* **Prompt**: Pull out of the data below the stretch of lines bounded by the one containing "1456x819 pixels." and the one containing "Task: Click Lionsgate", both bounds included, unchanged.

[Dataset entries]
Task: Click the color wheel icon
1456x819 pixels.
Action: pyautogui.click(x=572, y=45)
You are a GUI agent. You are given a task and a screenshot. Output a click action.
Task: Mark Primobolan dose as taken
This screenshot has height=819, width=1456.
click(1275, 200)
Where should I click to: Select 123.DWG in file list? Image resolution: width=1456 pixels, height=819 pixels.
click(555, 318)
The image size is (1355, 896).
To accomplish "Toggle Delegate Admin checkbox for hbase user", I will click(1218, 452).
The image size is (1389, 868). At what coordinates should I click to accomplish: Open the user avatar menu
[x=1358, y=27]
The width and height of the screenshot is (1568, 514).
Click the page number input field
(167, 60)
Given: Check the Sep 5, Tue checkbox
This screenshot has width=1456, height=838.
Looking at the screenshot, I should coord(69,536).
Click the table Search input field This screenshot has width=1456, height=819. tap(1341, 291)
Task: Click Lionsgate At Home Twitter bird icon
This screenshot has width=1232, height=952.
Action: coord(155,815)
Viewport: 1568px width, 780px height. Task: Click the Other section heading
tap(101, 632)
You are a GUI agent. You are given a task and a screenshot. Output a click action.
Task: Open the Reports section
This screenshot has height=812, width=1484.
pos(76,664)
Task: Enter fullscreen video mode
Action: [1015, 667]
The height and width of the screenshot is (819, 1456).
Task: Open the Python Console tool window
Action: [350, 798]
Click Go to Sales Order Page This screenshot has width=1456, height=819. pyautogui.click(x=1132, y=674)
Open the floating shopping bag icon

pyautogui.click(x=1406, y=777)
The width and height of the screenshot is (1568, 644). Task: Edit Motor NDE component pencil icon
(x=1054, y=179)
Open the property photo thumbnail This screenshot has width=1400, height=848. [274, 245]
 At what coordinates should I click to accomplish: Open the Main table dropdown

* **Written reply**:
1456x819 pixels.
Action: pyautogui.click(x=572, y=45)
You are a GUI agent. You are given a task and a screenshot. Output a click action.
Task: Mark Primobolan dose as taken
This screenshot has height=819, width=1456.
click(1275, 200)
Where should I click to: Select 123.DWG in file list? Image resolution: width=1456 pixels, height=819 pixels.
click(555, 318)
The image size is (1355, 896).
To accomplish "Toggle Delegate Admin checkbox for hbase user", I will click(1218, 452).
The image size is (1389, 868). At what coordinates should I click to accomplish: Open the user avatar menu
[x=1358, y=27]
The width and height of the screenshot is (1568, 514).
Click the page number input field
(167, 60)
Given: Check the Sep 5, Tue checkbox
This screenshot has width=1456, height=838.
Looking at the screenshot, I should coord(69,536).
Click the table Search input field This screenshot has width=1456, height=819. tap(1341, 291)
Task: Click Lionsgate At Home Twitter bird icon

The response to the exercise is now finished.